I'm not sure why you're ignoring aphyr's reports. I'm also unsure why you're ignoring my original statement that having the text of the conversation that lead ChatGPT to bullshit is entirely irrelevant, as being unable to repro the report is even worse for ChatGPT than being able to repro would be.

shrug

▲

simianwords 2 hours ago | parent [-]

I specified text just to ignore the voice one because it uses 4o-mini underneath. And its kinda stupid to keep ignoring that and saving face now - reconsider this approach.

I believe this is the 5th time I'm asking this: you are not able to produce a _single_ counter example for my challenge? After all this surely I can get a direct acknowledgement here.

▲

simoncion an hour ago | parent [-]

> you are not able to produce a _single_ counter example for my challenge?

I have. For both your original challenge and your updated one.

Consider:

1) AFAICT, there's no way to tell what version of the model was used to produce the output in a ChatGPT share link.

2) You don't appear to believe my assertions that aphyr is almost certainly paying for and using the latest version of the LLMs available, and that he's faithfully reporting his interactions with the LLMs.

3) Because of #2, I expect that you won't believe me if I report that I've more-or-less reproduced father_phi's results about the cup that's sealed on the top and open on the bottom on the very latest only-available-for-pay ChatGPT model.

3a) You might attempt to check my report, but I'd be shocked if you'd consider a failure to reproduce my results to be a significant strike against ChatGPT. I'd think it's more likely that you'd either call me a liar, or tell me that I must have had some setting wrong somewhere.

3b) Even if you told me to share the ChatGPT chat that proved my assertion, #1 -combined with your demeanor throughout this conversation- tells me that you'd almost certainly claim that I was using an inferior version of the model and was lying to you.

▲

simianwords an hour ago | parent [-]

Haha ok. So still no example?

The GPT shared link shows a "thought for" which indicates using the latest thinking model. You may try that.

What you can do is this: submit a prompt that clearly makes GPT hallucinate.

You may secretly use a worse model. You may use a system prompt that deliberately gives wrong answers. But I'm going to assume you won't go that far.

We can leave it to the public to decide whether this is a legitimate counter example or not and whether it can really be reproduced. Shall we try that? I'm guessing you won't but worth a shot!

▲

simoncion 14 minutes ago | parent [-]

You weren't paying much attention to the "Consider:" part of my previous comment.

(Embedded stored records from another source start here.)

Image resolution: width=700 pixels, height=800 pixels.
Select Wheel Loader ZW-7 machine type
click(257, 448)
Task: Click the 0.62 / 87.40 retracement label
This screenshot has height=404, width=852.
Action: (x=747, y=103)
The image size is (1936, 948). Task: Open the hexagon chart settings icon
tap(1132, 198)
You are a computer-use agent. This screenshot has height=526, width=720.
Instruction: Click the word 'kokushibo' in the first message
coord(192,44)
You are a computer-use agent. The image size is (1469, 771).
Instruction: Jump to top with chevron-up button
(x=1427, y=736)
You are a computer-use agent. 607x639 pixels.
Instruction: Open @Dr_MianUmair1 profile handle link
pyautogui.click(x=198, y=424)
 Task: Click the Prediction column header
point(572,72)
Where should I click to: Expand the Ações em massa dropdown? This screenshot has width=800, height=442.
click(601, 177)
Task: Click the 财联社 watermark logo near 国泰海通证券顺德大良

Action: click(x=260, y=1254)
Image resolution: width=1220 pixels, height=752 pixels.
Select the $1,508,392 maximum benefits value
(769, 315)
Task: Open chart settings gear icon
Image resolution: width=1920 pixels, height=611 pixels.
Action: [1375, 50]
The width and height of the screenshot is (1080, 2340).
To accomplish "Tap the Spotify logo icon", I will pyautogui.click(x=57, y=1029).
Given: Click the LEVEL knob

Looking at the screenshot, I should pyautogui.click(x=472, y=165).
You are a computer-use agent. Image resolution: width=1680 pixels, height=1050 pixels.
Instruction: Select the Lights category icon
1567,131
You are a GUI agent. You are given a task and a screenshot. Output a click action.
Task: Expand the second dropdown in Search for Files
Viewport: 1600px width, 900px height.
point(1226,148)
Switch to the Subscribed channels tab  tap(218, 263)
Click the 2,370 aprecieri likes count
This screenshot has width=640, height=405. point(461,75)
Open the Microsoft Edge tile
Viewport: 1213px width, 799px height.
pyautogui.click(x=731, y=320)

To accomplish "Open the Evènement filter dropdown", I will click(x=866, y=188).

You don't believe that a well-paid, very careful, high-integrity member of the computer safety community has -on multiple occasions- encountered actual, sustained bullshiting from the latest-available for-pay version of ChatGPT. You don't accept either this fellow's reports or my informed assessment of his computing situation as truthful and accurate. On top of that, your goalpost-shifting and general demeanor throughout this conversation simply don't give me the impression that you've much integrity. I'm not spending the equivalent of ten-to-twenty six-packs to reproduce aphyr's work and -given the evidence I have before me- have you reject that, as well.

200 USD is a lot of money to throw away to "win" an Internet argument with a stranger who refuses to accept evidence presented by someone known to be careful, scrupulous, and honest.

	▲	simianwords 2 minutes ago \| parent [-]
		> On top of that, your goalpost-shifting and general demeanor throughout this conversation simply don't give me the impression that you've much integrity. I'm not spending the equivalent of ten-to-twenty six-packs to reproduce aphyr's work and -given the evidence I have before me- have you reject that, as well. Lol what goal post did I move? I said text only and you rejected it. You can present the example here and let the public judge it - even if my integrity is compromised. I'm allowing you to do it. > 200 USD is a lot of money to throw away to "win" an Internet argument with a stranger who refuses to accept evidence presented by someone known to be careful, scrupulous, and honest. 200 what? I'm using the $20 one. This is getting ridiculous! You can't present a _single_ counter example!